## Provided entries
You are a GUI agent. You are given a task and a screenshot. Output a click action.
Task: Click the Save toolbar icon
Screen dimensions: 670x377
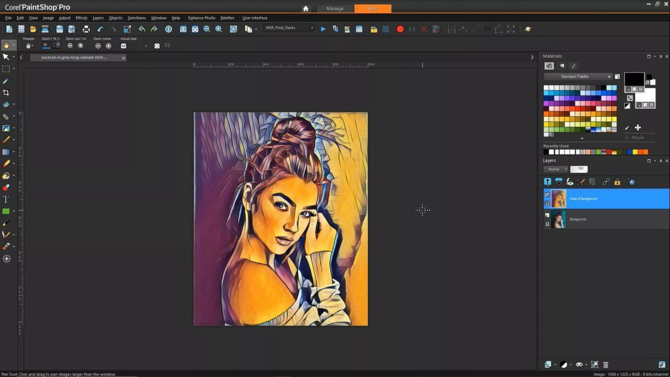pyautogui.click(x=59, y=29)
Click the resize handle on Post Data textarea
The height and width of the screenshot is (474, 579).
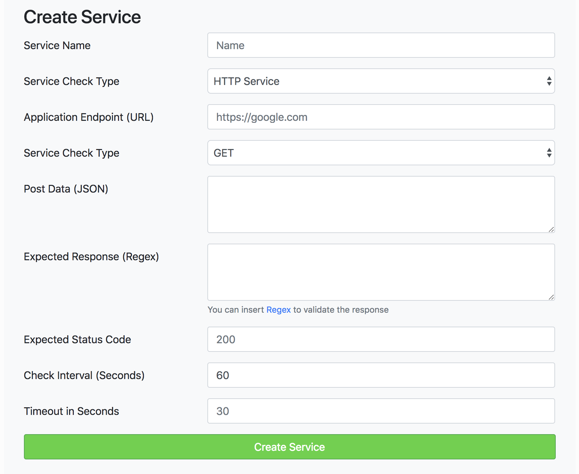click(551, 229)
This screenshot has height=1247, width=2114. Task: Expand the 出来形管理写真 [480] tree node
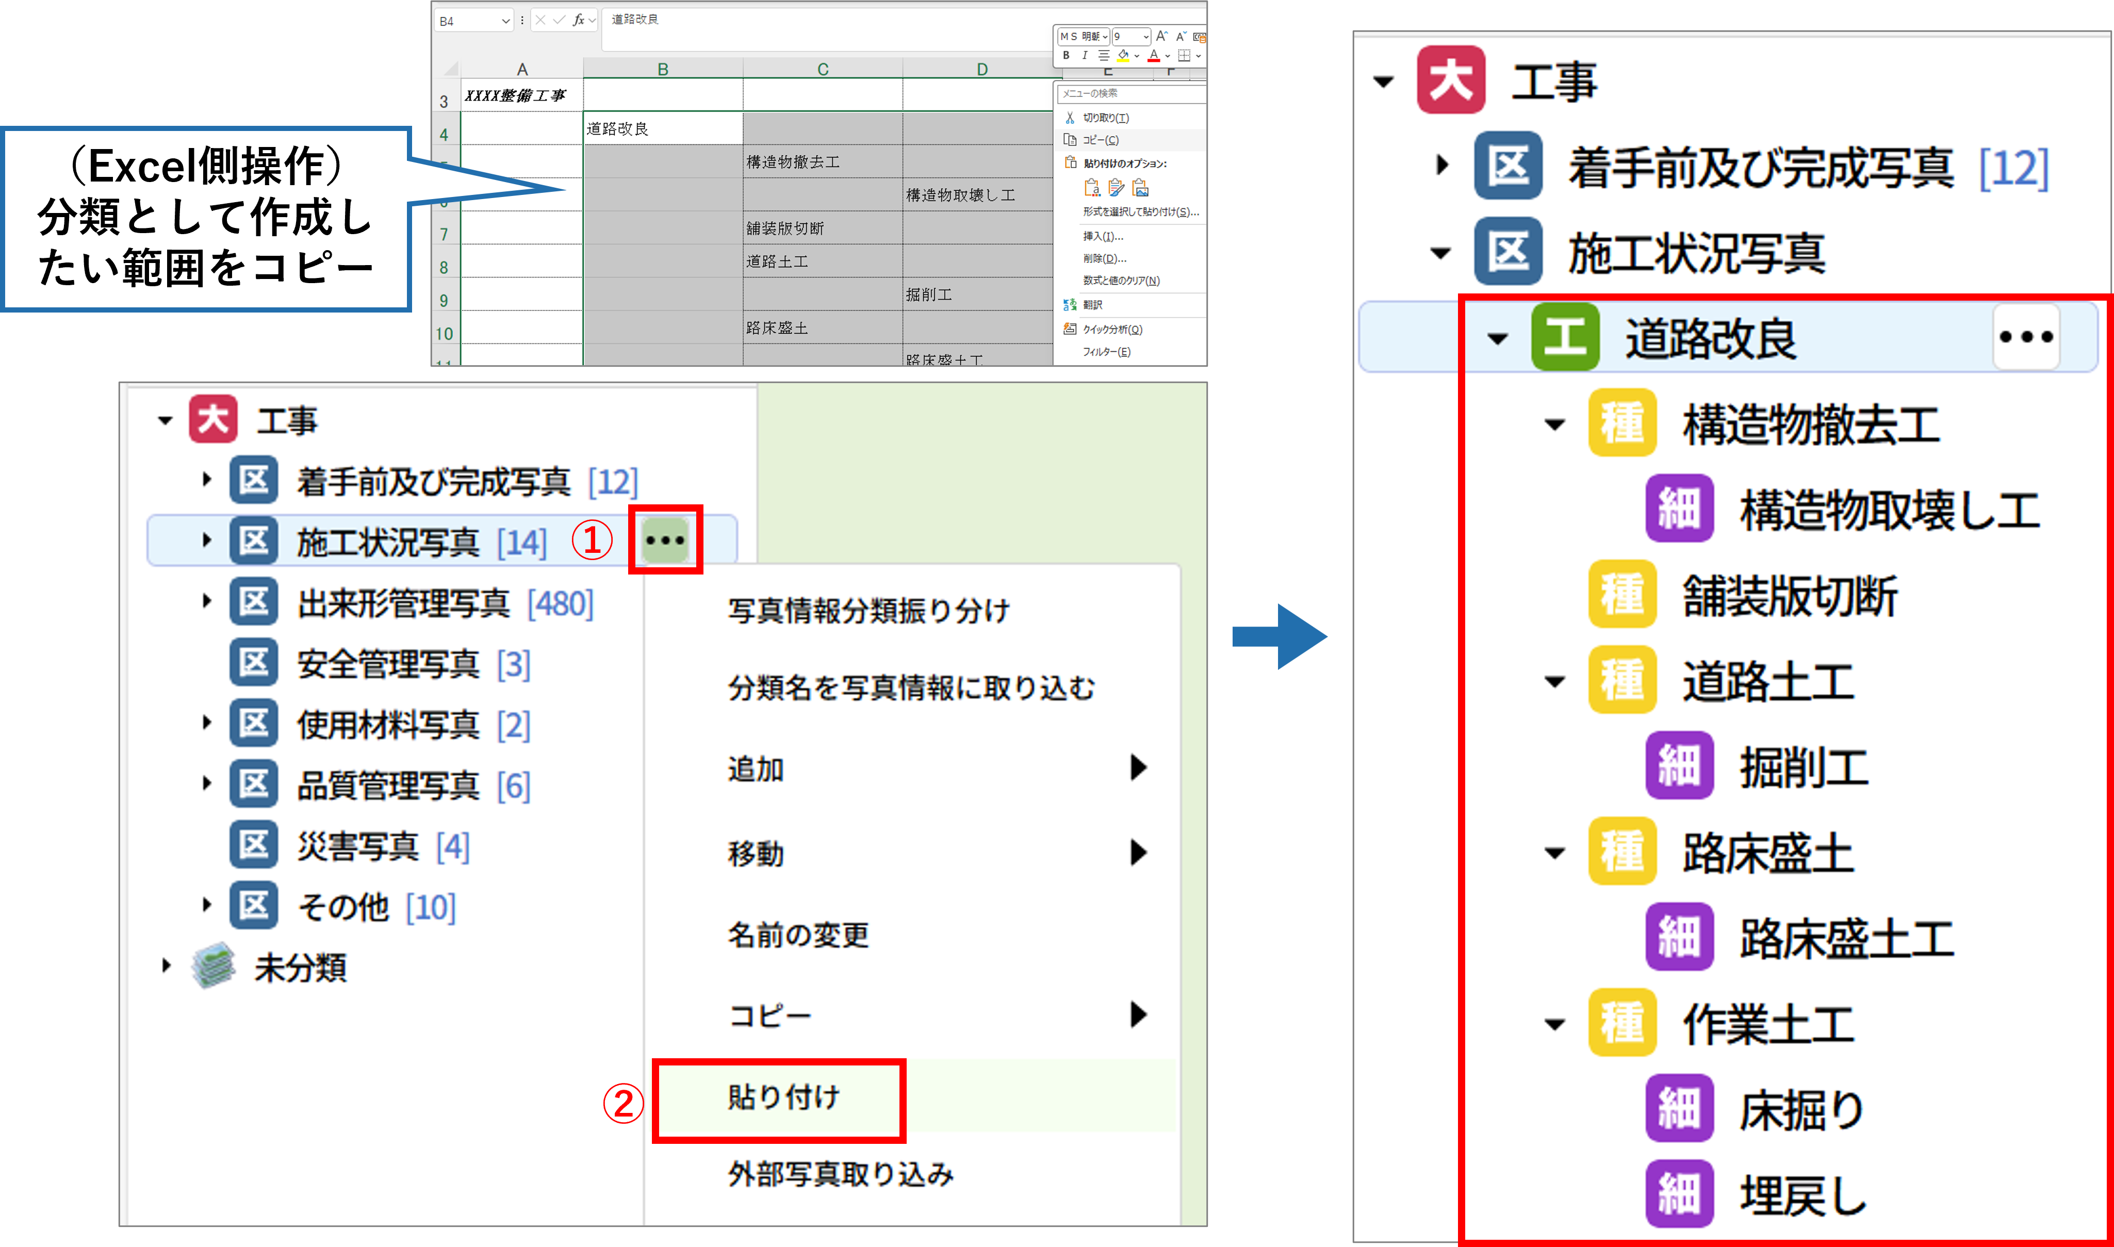click(x=206, y=602)
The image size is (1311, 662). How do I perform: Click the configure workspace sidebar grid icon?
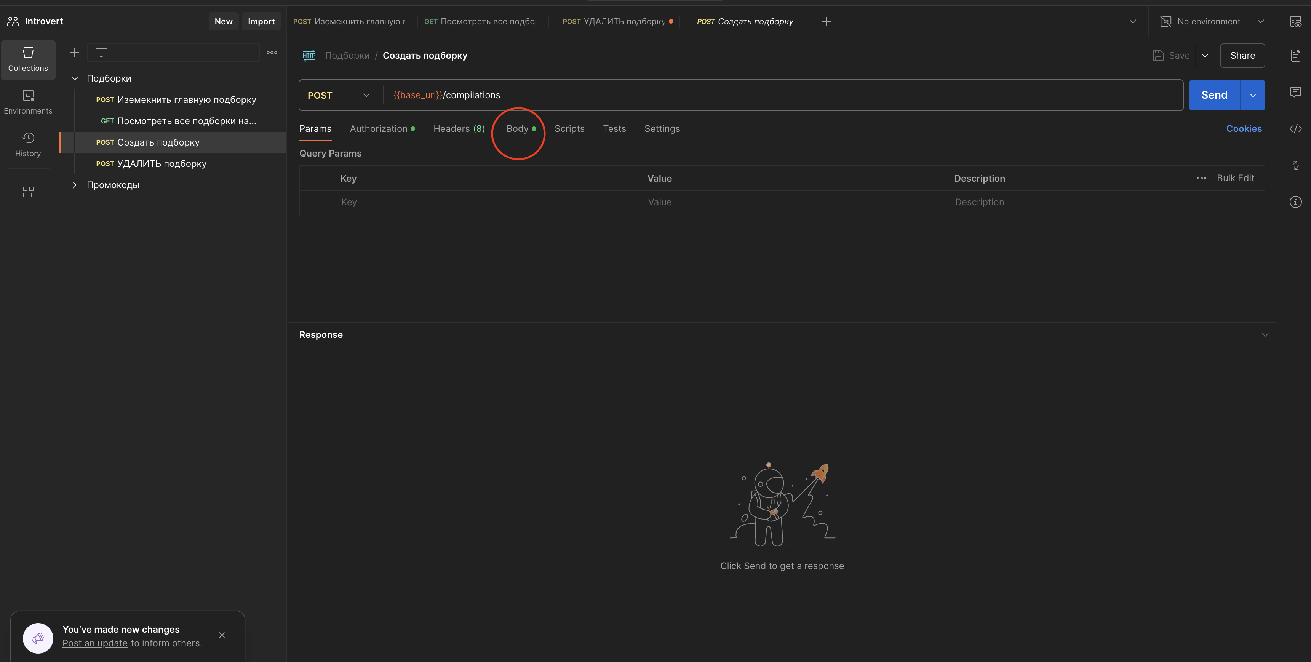click(x=28, y=192)
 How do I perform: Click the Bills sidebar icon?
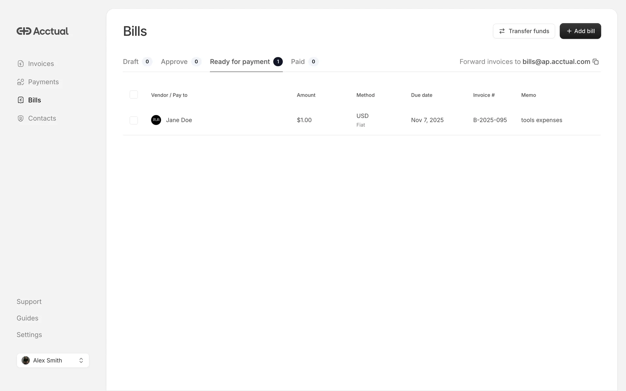click(21, 100)
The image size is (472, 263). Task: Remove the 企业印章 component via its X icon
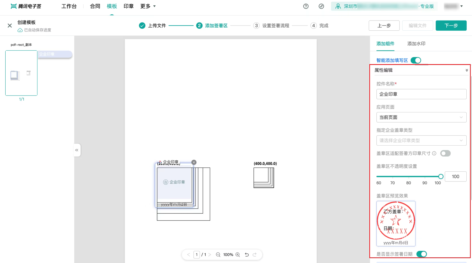tap(194, 162)
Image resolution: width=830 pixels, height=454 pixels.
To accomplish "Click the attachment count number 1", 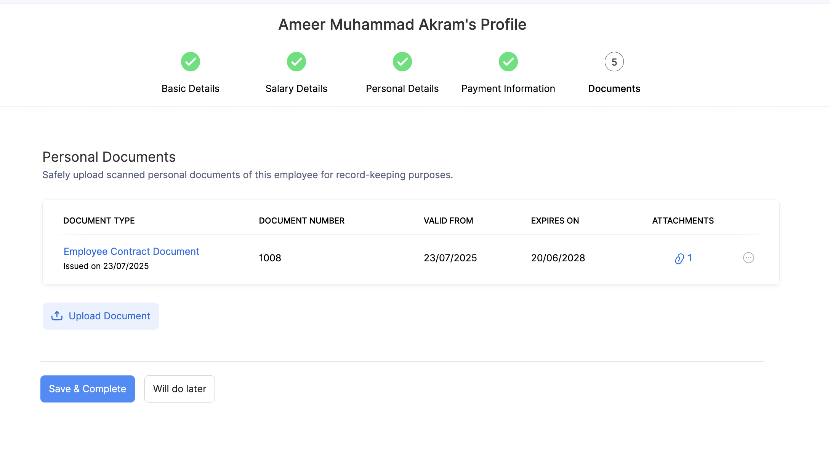I will (x=690, y=258).
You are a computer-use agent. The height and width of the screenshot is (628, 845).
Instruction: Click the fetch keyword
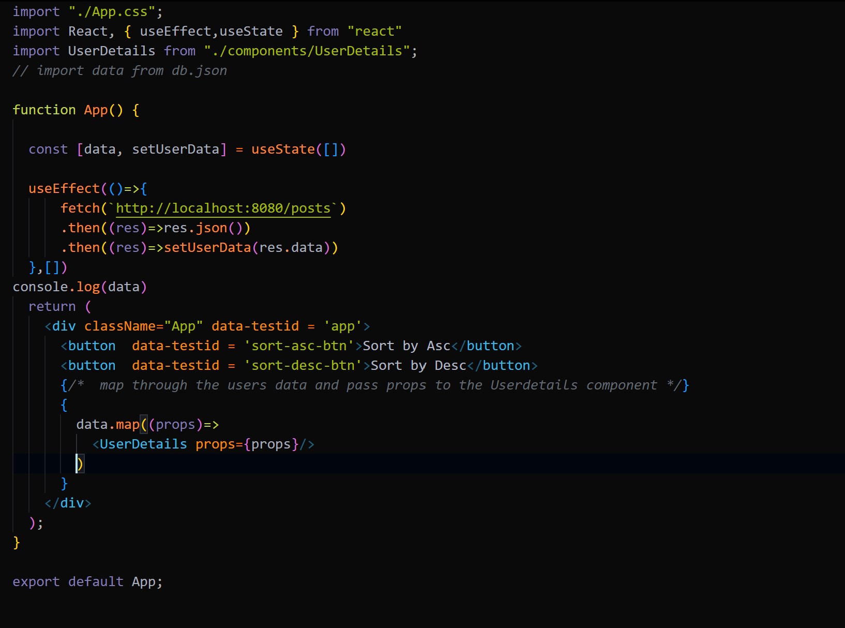coord(80,208)
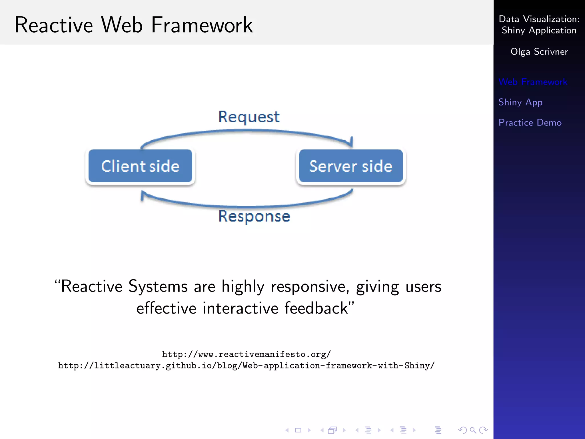Click the author name Olga Scrivner

539,52
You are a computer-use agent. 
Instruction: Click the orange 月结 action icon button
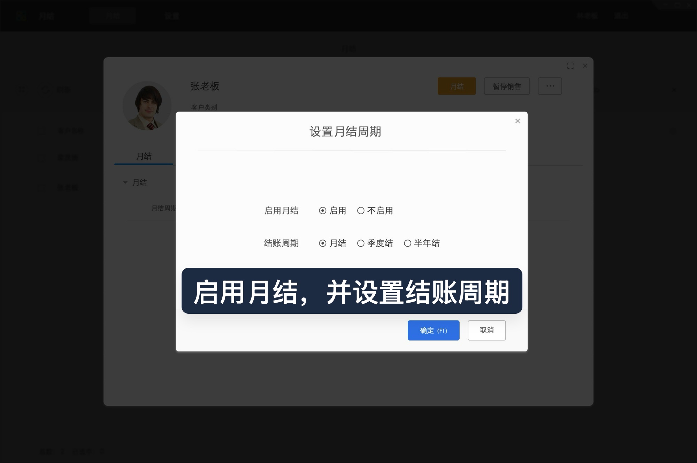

## Try it
After locating the line with "You are a computer-use agent. The", transcribe it and the rest of the data above exactly as written, without any picture.

## Response
You are a computer-use agent. The height and width of the screenshot is (628, 845).
Instruction: Click the fetch keyword
coord(80,208)
Click the author name Olga Scrivner

539,52
You are a computer-use agent. 
Instruction: Click the orange 月结 action icon button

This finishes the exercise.